Tuesday, November 17, 2009

Advanced Digi Discovery Protocol

When you work with microcontrollers you most often use some type of serial protocol to communicate between devices or with a computer. This is not always suitable, especially when doing so over longer distances. To solve this you get a very useful device called the Digi Connect ME or Digi Connect WiME (which is the same, except it uses WiFi where the other uses ethernet).

This device basically converts all types of serial protocols to ethernet and is very customizable. We, for instance, have it configured to persistently attempt to establish a connection to our server. Any data sent/received to the serial port or the ethernet connection will be transferred to the other side. So it basically allows ethernet communication without the effort or complexity of implementing any of the numerous protocols needed to do TCP/IP communication.

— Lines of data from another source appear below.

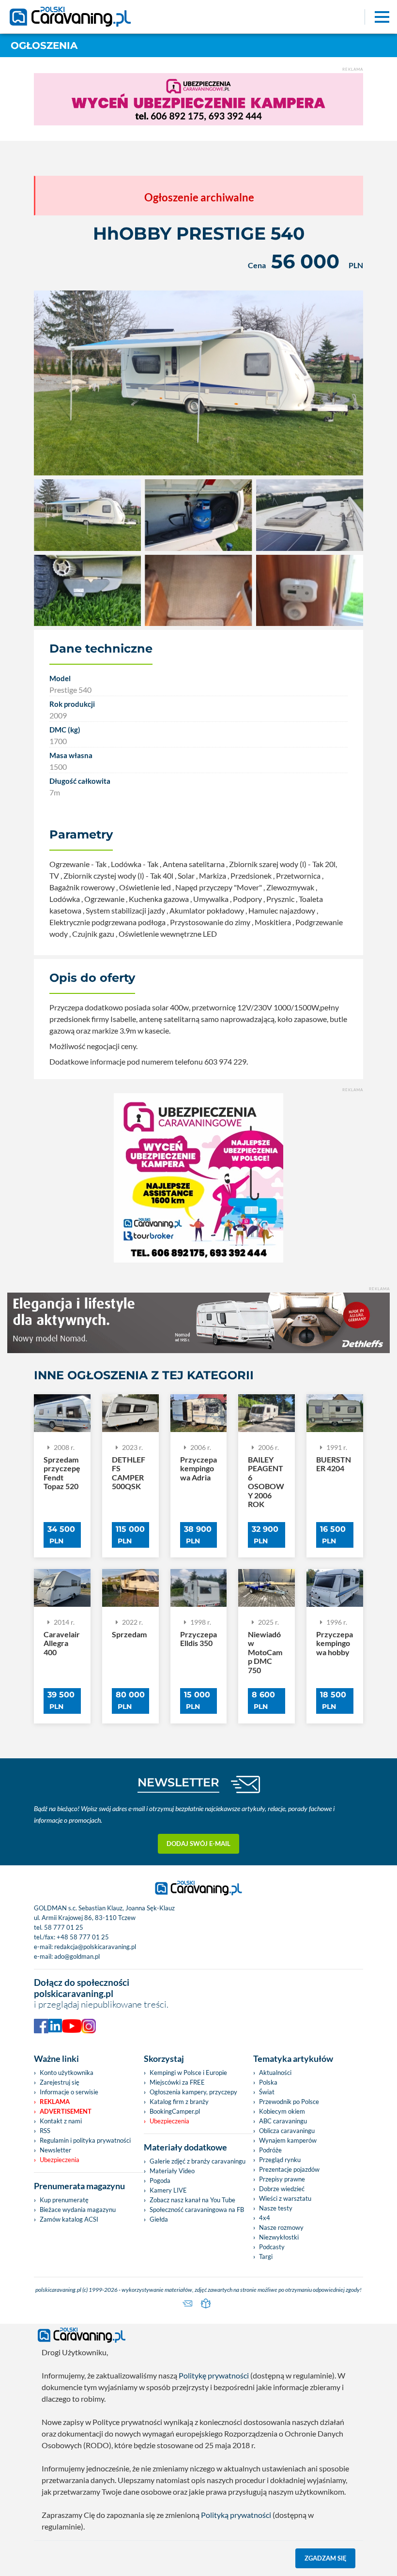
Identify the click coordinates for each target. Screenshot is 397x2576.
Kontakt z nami (61, 2121)
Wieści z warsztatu (285, 2198)
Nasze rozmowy (281, 2227)
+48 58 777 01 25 (83, 1937)
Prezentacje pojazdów (289, 2169)
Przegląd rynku (280, 2160)
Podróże (270, 2150)
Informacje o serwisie (69, 2092)
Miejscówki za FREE (177, 2082)
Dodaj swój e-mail (198, 1843)
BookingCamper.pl (175, 2111)
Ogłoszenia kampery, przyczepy (193, 2092)
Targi (266, 2256)
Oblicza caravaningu (287, 2130)
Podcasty (272, 2247)
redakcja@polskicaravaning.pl (95, 1947)
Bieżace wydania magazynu (78, 2209)
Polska (268, 2082)
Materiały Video (172, 2171)
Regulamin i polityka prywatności (85, 2140)
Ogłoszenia (44, 45)
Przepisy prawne (282, 2179)
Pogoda (160, 2180)
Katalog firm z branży (179, 2101)
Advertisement (66, 2111)
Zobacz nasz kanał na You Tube (192, 2200)
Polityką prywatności (236, 2514)
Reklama (55, 2101)
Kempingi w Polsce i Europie (188, 2072)
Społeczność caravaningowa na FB (197, 2209)
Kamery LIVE (168, 2190)
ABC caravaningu (283, 2121)
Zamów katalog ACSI (69, 2219)
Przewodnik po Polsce (289, 2101)
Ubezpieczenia (59, 2160)
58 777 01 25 (63, 1927)
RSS (45, 2130)
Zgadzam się (326, 2558)
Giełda (159, 2219)
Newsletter (55, 2150)
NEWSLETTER (178, 1782)
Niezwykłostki (279, 2237)
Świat (267, 2092)
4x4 (264, 2218)
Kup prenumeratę (64, 2200)
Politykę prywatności (214, 2375)
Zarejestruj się (59, 2082)
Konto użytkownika (66, 2072)
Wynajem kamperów (288, 2140)
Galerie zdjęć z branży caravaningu (197, 2161)
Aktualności (275, 2072)
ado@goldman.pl (77, 1956)
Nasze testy (275, 2208)
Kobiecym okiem (282, 2111)
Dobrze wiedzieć (282, 2189)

Since you don't have a computer screen or some display, to configure/manage these devices require some extra utilities. Imagine having changed the IP address of the device, it's not configured to do any communication automatically and you forget what you configured? How would you figure this out other than doing a lengthy and complex IP scan? You can also not reset the device to it's default, which will not help you in any case, because it's default is to use DHCP and you don't have a DHCP server on your network? This is just one of the many difficulties with electronics. With a computer you can jump in front of the keyboard and configure an IP address. So what to do?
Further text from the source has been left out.